● AIM OF THE EXERCISE
Below are records to return verbatim; the pictures are to be dropped.

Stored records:
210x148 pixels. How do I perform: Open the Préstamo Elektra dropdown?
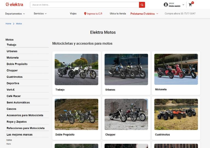click(144, 14)
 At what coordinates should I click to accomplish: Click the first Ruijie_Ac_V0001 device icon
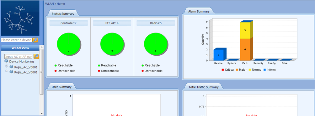[11, 67]
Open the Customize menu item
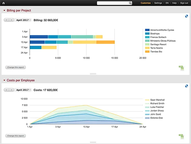191x144 pixels. coord(146,3)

● SOLUTION FOR THIS TASK
210x148 pixels. How do I perform: Open the Préstamo Elektra dropdown?
click(144, 14)
 At what coordinates should I click to accomplish: Click the first Ruijie_Ac_V0001 device icon
[11, 67]
Open the Customize menu item
191x144 pixels. coord(146,3)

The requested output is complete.